To sum up the technical solution should be able to unify general intelligence operational data sources with the field based TTDIP data sources described above to be processed in batch, real-time or near real time by the TDAIP platform to provide SME’s with predictive or prescriptive analysis using graphical or GIS based interfaces.
How does TDAIP could facilitate prevention of terrorist acts similar to the one we saw in Paris and Brussels?
The example is generic and takes into account availability of Data Inputs that are available in a municipal terrain. First, the TDAIP integration and Analytical Platform needs to input for monitoring purposes should include but not limited the following sources
The input systems
- Physical Security Information Management (PSIM)-often part of “safe city” IT programs or sensitive locations protection systems.
- Law Enforcement and Intelligence Operational systems
- Sensor Network ICT Systems – IoT
- Wireless Sensor Networks – sensors that using wireless networks to communicate identification parameters
- Social media data interfacing – most common method in identifying radical communication
- Cell information technology monitoring – monitoring cell phone communication
- Intelligent Video Surveillance – video monitoring with face or other parameters identifiers.

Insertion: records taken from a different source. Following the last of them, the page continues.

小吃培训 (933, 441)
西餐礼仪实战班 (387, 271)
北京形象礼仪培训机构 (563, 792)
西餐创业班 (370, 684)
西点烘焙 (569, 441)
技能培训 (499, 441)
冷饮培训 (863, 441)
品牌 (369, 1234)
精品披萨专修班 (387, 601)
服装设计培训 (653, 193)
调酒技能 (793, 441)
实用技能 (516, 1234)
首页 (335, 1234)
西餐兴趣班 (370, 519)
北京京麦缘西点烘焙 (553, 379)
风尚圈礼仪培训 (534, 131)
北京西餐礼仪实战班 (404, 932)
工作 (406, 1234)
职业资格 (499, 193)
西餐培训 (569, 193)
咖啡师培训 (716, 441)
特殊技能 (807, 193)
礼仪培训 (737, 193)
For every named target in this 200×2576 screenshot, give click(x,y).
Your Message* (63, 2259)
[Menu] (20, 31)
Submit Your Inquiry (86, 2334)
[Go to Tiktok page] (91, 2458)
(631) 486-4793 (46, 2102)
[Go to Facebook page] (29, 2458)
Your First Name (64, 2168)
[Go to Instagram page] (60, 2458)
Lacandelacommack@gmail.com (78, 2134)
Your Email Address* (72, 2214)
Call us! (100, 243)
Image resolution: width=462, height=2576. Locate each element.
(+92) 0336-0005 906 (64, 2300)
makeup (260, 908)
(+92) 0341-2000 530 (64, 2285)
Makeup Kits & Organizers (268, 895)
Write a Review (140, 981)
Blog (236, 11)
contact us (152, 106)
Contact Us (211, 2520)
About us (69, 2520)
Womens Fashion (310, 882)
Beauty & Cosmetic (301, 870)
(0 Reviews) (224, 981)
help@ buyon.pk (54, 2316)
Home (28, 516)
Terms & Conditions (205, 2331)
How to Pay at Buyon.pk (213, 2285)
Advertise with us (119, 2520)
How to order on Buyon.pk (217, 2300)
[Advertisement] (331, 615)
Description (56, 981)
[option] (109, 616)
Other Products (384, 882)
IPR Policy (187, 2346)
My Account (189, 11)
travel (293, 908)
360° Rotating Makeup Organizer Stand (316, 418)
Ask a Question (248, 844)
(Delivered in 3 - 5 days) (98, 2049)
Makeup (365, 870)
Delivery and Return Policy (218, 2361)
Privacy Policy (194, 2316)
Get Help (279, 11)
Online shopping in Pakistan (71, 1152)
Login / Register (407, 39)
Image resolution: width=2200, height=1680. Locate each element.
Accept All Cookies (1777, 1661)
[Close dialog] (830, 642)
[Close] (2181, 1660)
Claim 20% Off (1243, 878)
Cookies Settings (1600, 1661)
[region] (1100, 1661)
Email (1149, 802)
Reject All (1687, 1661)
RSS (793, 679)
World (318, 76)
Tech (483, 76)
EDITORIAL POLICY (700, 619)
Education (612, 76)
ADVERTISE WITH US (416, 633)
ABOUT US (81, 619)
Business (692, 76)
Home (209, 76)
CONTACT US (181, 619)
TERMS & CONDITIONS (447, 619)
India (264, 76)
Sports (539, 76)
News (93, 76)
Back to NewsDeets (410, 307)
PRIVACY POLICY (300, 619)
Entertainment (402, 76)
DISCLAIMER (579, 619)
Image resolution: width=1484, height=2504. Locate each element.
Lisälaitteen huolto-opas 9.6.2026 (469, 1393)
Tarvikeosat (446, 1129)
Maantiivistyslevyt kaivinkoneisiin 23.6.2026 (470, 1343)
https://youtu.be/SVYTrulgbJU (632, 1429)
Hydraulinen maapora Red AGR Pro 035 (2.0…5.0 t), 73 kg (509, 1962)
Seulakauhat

Safe City Communication and Infrastructure
- Crowd Surveillance – video monitoring of crowd using video, cell or sensor technology
- Physical Identity and Access Management (PIAM) Biometric or other type of scanning methods to control access to sensitive locations or terrain
- Suspect location based services – identifying location of cell phone or other digital devices using advanced GPS capabilities
Potential processing enablers
The following includes but not limited to processing enablers:
Sensor and Data Fusion Algorithms, Intelligent Video Surveillance (IVS) Technologies, Cloud Platforms, Behavioral Analyses, Real Time Automatic Alerts Software, Image Segmentation Software, Item Tracking Intelligent CCTV Surveillance Software, Object Sorting and ID, Item Identification and Recognition,, License Plate Recognition (LPR), Sorting Actions and Behaviors, Video Content Analysis, AI based Behavioral Profiling, Tag and Track, Kalman Filtering Techniques, Region Segmentation), Partially Observable Markov Decision Process, ‘Splitting’ items Algorithms, Dimension Based Items Classifiers, Shape Based Item Classifiers, Event Detection Methods, Vision-based Human Action Recognition, 3D Derived Egomotion, Path Reconstruction Software.
The amount of available data is growing and there is no sign of a slowdown. To better protecting the peace and safety of the population, companies that provide TDAIP products and services will assist military, intelligence and law enforcement services to harness it, analyze it with achieving strategic and tactical advantage in cities or even on military fields.